(PhysOrg.com) -- Scientists at Kings College London have discovered specific cells responsible for ensuring that different parts of the eye come together during development, according to a paper published in Nature Communications.
These findings significantly enhance understanding of how the different components of the eye are organised into a functional organ, and therefore reveal clues as to the possible causes of congenital malformations that lead to life-long visual impairment. The study was funded jointly by the BBSRC, Wellcome Trust and Fight for Sight.

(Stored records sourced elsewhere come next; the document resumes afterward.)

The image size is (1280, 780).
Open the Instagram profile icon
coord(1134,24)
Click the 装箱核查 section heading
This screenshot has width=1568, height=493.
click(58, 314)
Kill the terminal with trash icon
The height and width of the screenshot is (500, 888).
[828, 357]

The vertebrate eye contains many different components and has a complex anatomy. At the back of the eye is the retina, which contains neurons and photoreceptors that capture the light and convert it into electrical pulses transmitted to the brain, as well as the pigment epithelium that helps to nourish the retina. In the front of the eye, behind the cornea and iris, lies the lens, which is responsible for focusing the light onto the retina.
The correct arrangement of the different parts is critical for normal vision. During development the lens and the retina come from completely different tissues, the surface ectoderm and central nervous system, respectively, which raises the question of how they are aligned to form a functional eye.
This study, carried out using chicken embryos, shows that neural crest cells, a migratory cell population in the embryo, play an important role in this process. They send out a signal, called TGF-ß, to the surface ectoderm, which in turn activates a second pathway, the Wnt pathway.
Together both signals act to stop the lens being established in the wrong position and ensure that the lens only develops next to the future retina.
Dr. Andrea Streit from the Department of Craniofacial Development in the Dental Institute at Kings, said: "Neural crest cells give rise to many tissues in the head, including bones and sensory neurons, however their role in organising the eye was previously unknown.
"This finding opens up the exciting possibility that they not only integrate eye formation, but also different components of other sense organs and sensory circuits in the head.
"Identifying the signals was a long journey, because of the complex interactions of the TGF-ß and Wnt pathways. But we are now in a position to ask more pointed questions about how different structures in the head are formed and how this relates to developmental abnormalities in humans."